The Code of Ethics for Educators might be pretty good... if it weren't for the fact that it had taken them about four years to create and approve it (from 1998 to July 2002) and for the disclaimer at the end indicating that the entire thing can essentially be disregarded - which, in practice, it is.
"This Code shall not be used as a basis for discipline by any employer and shall not be used by the State Education Department as a basis for a proceeding under Part 83 of Commissioner's Regulations, nor shall it serve as a basis for decisions pertaining to certification or employment in New York State. Conversely, this Code shall not be interpreted or used to diminish the authority of any public school employer to evaluate or discipline any employee under provisions of law, regulation, or collective bargaining agreement."

http://www.highered.nysed.gov/tcert/resteachers/codeofethics.html

Whether SUNY ever evaluates or disciplines employees is an open question. UAlbany Lecturer Michael W. Barberich, for example, is permitted to (among his many other misdeeds and crimes) present his teaching assistants' work as his own, to joke about hooking up one of his teaching assistants to electrodes and shocking her until she screams (the only TA who might not have been writing his lectures and lecture notes for him which he'd then present in class and online as his own work) after the department chair had claimed she'd warn him about not engaging in further acts of sexual harassment, to get tip-offs from administrators when he's reported, and to file a false police report about any person who dares to report him.
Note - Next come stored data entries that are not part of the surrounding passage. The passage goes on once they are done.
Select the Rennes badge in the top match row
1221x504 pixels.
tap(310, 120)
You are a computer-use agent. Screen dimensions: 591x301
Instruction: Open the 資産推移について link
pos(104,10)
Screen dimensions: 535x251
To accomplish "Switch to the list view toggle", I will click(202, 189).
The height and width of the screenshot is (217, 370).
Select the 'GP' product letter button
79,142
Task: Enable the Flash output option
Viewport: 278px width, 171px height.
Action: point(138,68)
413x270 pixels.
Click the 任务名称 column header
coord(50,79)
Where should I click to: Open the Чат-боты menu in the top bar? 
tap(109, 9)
I'm surprised, in a way, that Michael W. Barberich hasn't been made chair of the department yet with such a record! However, he has for many years been the faculty contact for the National Communication Association's honor society's chapter at UAlbany. The NCA and the Association of College Honor Societies take no issue with his behavior, sadly, perhaps proving that it's not just the keg party variety of Greek letter societies that lack academic and ethical standards.

Michael W. Barberich twice sent me (probably automated) invitations to join the honor society, but I'd neglected to respond each time because I had trouble deciding in time whether to join given who it was sending the invitation - a reticence I shared with my department advisor. He didn't send me a third invitation after I'd reported his faculty ethics violations, academic dishonesty, sexual harassment, discrimination, and retaliation. He did give me an A in his course that I don't seem to have earned, however.
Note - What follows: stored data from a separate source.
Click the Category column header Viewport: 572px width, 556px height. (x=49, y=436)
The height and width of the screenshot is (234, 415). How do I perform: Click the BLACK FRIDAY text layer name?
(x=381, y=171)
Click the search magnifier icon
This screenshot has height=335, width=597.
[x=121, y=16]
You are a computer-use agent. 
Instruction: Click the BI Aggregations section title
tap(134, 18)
As to my grades within the course, I had to file a FOIL request for those because he didn't provide them, my department advisor wouldn't help me obtain them, nor would the Registrar help, nor would assistant Dean Brian E. Gabriel help, nor would Dean Sue Faerman help, etc. When I complained about having to make a FOIL request for my own grades and how long it would take to get grades well after the course had ended, the Records Access Officer Lisa Taylor cc'd the supposed Senior Counsel John Reilly (Consigliere, more like) when informing me she'd take her time in sending the grades. She didn't even fully comply with the FOIL request, and then UAlbany never cashed the check and never explained why they didn't cash it. If it would have been a crime for them to cash it, it would certainly have been a crime for them to have charged for the records in the first place and to have received the check, surely?

Ms. Taylor also failed to respond to other FOIL requests entirely - causing at least one to be inappropriately, if not outright illegally, brought to the attention Clarence L. McNeill. Clarence "Incompetent" McNeill promptly e-mailed a threat to me never to communicate with anyone at UAlbany other than himself: coercive prior restraint on freedom of speech, association, inquiry, etc. without due process. He then sent the threat Certified Mail via the United States Postal Service.

Ms. Taylor, as seems apt to happen to any unethical SUNY employee over time (see e.g. http://minervawept.blogspot.com/2012/10/galling-memorial-disservice.html and http://minervawept.blogspot.com/2013/06/you-get-award-and-you-get-award-and-you.html , had not so long ago received an award for "excellence" http://www.albany.edu/president/awards/2010/excellence_awards_bios.shtml - presumably for her lack of respect for laws and constitutional rights and her willingness to violate them and to help others at UAlbany do the same? UAlbany's definition of excellence seemingly involves obstruction of justice and criminal facilitation?